Disappointing results with Nektar Therapeutics’ bempegaldesleukin made targeting IL-2 look like a dead end. But Alkermes reckons it has managed to design a molecule that gets around the toxicity that has limited the use of older agents.
Data presented at the Esmo meeting suggest that the group might be on to something: a particularly promising sign came in the form of two partial responses to ALKS 4230 monotherapy in melanoma. The agent was less convincing in renal cancer, and the small number of patients trialled so far means caution is still warranted.
More efficacy, less tox?
Stimulating IL-2 activates the immune system, so has long been pursued as a cancer target; indeed, Novartis’s recombinant IL-2 Proleukin has been approved since 1998, albeit with strenuous safety warnings.
Toxicity arises because IL-2 stimulation causes a surge in other cytokines and vascular leak syndrome, Dr Ulka Vaishampayan of the University of Michigan, who presented the ALKS 4230 data at Esmo, explained.
“The majority of that toxicity comes from binding to the IL-2 alpha receptor,” she told Evaluate Vantage. ALKS 4230, a novel fusion protein, preferentially binds to the intermediate affinity IL-2 receptor and avoids the alpha receptor, so could bypass these issues, Alkermes believes.
This selectivity could also give ALKS 4230 an efficacy advantage, Dr Vaishampayan added, because hitting the intermediate affinity receptor means it does not activate immunosuppressive T regulatory cells.
However, one known side effect of the older IL-2s is severe hypotension – and there was a case of grade 3 hypotension with ALKS 4230 monotherapy reported at Esmo. Dr Vaishampayan does not believe this is a cause for concern, because it “was fairly transient and very quickly resolved with intravenous fluids”. This will no doubt be closely watched as more data with ALKS 4230 emerge.

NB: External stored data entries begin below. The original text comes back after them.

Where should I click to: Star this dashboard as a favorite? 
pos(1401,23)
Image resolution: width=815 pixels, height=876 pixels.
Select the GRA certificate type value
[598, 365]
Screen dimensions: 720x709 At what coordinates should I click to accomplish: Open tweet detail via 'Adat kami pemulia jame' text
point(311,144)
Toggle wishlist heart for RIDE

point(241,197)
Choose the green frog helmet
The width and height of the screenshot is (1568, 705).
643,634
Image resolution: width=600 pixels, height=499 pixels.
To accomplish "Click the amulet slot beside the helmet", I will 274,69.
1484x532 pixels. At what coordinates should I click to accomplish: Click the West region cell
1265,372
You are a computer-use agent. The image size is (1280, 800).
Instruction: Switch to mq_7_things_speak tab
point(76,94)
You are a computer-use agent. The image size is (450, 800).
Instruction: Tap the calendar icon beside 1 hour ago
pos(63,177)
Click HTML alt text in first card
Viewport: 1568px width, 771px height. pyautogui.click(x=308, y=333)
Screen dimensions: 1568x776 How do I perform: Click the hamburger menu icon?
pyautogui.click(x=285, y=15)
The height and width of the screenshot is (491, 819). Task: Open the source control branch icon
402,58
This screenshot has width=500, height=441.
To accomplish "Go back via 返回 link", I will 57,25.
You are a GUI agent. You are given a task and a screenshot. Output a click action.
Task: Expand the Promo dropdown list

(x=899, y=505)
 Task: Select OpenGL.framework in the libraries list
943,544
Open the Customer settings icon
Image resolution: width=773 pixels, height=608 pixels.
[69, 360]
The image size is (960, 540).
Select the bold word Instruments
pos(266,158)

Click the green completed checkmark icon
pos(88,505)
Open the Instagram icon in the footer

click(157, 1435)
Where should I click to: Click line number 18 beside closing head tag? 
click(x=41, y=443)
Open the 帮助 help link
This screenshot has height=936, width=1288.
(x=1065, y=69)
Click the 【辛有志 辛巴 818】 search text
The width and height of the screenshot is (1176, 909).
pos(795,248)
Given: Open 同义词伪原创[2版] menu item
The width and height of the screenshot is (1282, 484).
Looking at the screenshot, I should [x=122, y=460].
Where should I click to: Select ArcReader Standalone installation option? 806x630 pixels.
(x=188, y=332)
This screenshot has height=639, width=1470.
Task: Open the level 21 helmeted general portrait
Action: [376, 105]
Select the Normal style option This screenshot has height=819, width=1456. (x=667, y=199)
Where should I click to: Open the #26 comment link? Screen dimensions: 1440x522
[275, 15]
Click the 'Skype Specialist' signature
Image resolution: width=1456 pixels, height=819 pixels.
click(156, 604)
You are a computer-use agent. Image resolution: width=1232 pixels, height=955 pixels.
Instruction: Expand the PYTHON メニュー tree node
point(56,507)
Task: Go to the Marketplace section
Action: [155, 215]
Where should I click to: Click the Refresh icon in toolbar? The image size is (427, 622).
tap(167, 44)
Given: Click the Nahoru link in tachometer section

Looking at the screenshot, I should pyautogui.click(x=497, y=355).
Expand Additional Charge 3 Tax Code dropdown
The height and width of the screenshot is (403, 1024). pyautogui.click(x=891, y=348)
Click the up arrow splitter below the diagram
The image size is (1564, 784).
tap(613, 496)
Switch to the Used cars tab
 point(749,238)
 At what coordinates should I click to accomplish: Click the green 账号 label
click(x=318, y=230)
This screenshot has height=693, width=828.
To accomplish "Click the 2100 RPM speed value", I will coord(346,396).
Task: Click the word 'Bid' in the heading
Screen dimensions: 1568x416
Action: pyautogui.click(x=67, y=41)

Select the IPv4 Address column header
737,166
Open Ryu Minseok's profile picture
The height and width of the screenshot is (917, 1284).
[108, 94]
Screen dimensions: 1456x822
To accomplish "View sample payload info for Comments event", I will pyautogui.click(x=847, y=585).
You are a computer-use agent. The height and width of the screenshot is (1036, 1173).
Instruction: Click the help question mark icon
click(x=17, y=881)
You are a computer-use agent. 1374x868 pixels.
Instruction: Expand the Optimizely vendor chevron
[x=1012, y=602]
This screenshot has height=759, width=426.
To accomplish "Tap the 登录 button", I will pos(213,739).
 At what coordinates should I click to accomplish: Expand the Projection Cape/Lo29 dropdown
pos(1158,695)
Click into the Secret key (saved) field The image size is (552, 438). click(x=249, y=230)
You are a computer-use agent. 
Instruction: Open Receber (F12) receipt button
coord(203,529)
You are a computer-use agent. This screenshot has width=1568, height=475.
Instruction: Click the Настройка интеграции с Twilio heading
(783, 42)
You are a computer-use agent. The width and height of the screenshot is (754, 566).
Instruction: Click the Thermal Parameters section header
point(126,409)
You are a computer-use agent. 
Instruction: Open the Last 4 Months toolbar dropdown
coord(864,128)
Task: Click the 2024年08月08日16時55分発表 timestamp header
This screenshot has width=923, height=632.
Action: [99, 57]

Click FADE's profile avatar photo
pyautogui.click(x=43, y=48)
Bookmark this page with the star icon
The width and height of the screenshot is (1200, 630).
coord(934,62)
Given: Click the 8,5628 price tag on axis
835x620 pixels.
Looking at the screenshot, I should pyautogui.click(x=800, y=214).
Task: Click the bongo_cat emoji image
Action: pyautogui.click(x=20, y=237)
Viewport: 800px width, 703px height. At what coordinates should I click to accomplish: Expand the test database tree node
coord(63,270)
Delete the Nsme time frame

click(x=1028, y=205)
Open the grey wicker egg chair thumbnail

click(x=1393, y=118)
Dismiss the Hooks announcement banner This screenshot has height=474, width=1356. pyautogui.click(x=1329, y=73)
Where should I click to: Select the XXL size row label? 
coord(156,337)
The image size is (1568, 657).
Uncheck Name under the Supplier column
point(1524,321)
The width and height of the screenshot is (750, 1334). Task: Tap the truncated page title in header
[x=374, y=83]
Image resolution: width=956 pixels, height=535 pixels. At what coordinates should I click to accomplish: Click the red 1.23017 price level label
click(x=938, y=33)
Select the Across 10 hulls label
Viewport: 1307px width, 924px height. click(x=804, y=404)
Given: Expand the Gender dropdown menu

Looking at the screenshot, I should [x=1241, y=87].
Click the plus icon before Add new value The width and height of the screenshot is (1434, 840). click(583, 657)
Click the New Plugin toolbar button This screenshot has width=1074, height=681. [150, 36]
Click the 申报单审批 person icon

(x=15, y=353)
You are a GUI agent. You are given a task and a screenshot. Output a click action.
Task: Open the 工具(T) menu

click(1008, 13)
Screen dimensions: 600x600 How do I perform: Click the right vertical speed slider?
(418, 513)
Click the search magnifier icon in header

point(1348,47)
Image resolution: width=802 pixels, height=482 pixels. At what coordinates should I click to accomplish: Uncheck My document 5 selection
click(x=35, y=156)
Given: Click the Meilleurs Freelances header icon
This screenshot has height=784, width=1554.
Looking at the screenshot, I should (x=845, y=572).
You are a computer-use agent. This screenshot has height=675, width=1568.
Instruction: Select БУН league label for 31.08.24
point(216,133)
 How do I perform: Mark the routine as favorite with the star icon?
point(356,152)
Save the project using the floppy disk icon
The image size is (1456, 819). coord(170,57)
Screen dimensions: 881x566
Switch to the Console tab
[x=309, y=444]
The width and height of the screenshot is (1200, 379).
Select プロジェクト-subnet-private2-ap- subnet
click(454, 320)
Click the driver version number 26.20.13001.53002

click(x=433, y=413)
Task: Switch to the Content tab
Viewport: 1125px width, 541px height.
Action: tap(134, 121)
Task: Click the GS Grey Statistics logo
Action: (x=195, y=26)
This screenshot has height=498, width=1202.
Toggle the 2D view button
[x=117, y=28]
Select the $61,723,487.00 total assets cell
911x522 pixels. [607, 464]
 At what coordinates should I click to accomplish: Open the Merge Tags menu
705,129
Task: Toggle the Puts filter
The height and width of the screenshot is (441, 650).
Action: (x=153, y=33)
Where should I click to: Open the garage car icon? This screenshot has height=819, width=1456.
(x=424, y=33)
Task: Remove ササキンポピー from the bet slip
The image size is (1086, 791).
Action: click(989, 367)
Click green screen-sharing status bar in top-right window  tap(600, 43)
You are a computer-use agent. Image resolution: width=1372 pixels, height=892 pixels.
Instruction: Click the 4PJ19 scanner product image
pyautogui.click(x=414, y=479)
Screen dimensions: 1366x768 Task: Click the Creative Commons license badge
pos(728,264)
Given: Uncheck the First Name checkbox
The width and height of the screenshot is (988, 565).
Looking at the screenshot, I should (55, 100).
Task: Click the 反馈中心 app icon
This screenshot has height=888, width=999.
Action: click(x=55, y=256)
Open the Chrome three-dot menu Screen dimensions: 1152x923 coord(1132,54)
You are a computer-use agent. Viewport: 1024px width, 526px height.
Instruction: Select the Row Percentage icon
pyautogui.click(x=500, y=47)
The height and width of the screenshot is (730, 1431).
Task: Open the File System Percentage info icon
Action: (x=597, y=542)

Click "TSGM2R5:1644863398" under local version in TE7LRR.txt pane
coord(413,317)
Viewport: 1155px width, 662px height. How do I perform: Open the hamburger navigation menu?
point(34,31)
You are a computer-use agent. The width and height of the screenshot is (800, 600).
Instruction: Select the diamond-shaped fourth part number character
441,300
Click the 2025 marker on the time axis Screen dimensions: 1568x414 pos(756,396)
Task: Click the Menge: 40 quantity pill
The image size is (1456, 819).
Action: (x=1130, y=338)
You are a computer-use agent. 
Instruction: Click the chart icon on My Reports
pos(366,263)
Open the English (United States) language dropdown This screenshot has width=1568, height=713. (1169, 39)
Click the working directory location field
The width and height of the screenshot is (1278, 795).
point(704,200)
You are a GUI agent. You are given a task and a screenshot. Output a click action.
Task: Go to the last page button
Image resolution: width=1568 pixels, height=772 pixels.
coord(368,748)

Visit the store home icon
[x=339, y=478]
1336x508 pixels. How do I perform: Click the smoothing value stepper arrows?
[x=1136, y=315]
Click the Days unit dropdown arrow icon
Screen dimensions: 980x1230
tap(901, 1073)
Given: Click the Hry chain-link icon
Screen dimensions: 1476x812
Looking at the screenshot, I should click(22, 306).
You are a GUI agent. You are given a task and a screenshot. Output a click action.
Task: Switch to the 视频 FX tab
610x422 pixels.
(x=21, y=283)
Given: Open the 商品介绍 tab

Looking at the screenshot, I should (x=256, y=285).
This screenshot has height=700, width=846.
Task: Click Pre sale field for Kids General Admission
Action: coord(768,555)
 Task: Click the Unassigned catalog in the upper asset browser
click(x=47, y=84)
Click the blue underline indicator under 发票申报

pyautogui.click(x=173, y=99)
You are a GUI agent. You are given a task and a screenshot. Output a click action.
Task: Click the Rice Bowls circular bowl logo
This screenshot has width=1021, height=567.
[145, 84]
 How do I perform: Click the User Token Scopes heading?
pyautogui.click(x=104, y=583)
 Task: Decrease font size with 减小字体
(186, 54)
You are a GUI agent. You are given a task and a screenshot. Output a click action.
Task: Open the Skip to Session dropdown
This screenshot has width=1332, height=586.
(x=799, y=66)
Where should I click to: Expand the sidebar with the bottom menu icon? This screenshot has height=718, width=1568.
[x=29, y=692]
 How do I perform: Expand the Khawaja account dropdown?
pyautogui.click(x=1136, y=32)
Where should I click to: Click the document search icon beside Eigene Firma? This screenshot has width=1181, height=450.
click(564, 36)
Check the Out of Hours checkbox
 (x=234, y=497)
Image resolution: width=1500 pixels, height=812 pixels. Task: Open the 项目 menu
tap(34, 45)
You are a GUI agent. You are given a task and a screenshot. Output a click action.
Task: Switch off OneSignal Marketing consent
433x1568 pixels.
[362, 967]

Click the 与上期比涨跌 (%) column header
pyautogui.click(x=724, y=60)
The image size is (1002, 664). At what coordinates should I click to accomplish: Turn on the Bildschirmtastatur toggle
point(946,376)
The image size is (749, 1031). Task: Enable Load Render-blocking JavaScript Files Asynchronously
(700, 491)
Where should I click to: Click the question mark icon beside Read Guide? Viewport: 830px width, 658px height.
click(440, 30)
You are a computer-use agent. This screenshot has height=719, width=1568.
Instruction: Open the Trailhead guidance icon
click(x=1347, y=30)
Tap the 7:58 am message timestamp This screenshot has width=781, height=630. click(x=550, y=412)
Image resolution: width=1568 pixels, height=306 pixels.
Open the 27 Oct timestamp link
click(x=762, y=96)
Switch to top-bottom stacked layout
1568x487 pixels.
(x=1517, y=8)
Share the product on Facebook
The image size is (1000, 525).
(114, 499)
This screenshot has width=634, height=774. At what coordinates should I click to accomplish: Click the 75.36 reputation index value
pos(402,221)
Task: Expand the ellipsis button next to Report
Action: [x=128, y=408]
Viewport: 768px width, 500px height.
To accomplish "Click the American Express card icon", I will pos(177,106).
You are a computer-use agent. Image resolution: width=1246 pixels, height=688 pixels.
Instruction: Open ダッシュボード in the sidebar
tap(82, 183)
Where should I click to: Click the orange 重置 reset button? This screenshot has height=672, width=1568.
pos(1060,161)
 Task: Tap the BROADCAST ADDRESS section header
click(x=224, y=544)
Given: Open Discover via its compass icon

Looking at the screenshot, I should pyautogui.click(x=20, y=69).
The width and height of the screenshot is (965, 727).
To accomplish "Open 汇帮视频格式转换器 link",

Apart from this the project’s tolerability looked good, with the most common adverse events being transient fevers and chills.
Dr Vaishampayan believes that the data featured at Esmo provide “proof of principle that [ALKS 4230] monotherapy does have efficacy”.
The monotherapy results come from 15 patients treated with intravenous ALKS 4230 in part B of the phase I/II Artistry-1 trial. Of six melanoma patients, there was one partial response at a cut-off date of July 24, Esmo heard. Since then, there has been another partial response, which has yet to be confirmed, Alkermes reported.
Both responders had received prior checkpoint inhibitors and had mucosal melanomas, an aggressive disease subtype, making them particularly tough to treat.
It was not all good news, however: there were no responses in nine renal cancer patients receiving ALKS 4230 monotherapy.
Dr Vaishampayan admitted: “I don’t know what to make of it yet. Maybe in kidney cancer, which already has significant sensitivity to checkpoint inhibitors, we might not see activity unless we use a combination therapy.”
As luck would have it, Alkermes is also testing ALKS 4230 alongside Merck & Co’s PD-1 blocker Keytruda in various cancers, and here data were also available at Esmo, from part C of Artistry-1.
As always with combos the results are hard to interpret, but Alkermes reported one complete and two partial responses in a cohort of 13 ovarian cancer patients at the August 7 cut-off.
The responders were heavily pre-treated and platinum-resistant, another difficult-to-treat population, Dr Vaishampayan noted.
There were also partial responses to the combo in one triple-negative breast cancer patient, one pancreatic cancer patient, and two oesophageal cancer patients; one of the oesophageal PRs remains unconfirmed.
The next big event for ALKS 4230 will be data with a subcutaneous version from the Artistry-2 study, due this year. It is also expanding the monotherapy cohort of Artistry-1 by 20 patients.
In showing monotherapy activity, ALKS 4230 has got one up on Nektar’s bempegaldesleukin, which was trialled primarily in combination with Bristol Myers Squibb’s Opdivo in the hope that it might turn “cold” tumours “hot”. Results from the Pivot-02 trial were ultimately disappointing.
Bristol has not given up on bempegaldesleukin, which it licensed from Nektar for $1.85bn in February 2018, adding two registrational Opdivo combo studies to bempegaldesleukin’s existing three trials earlier this year.
Meanwhile, monotherapy with Roche’s RG7461, an anti-FAP/IL-2 fusion protein, has spurred responses in melanoma, as reported at Esmo 2018, but the company “has gone fairly quiet on this molecule since”, noted Evercore ISI’s Umer Raffat.
For now, it is advantage Alkermes – but more data will be needed before declaring ALKS 4230 a winner.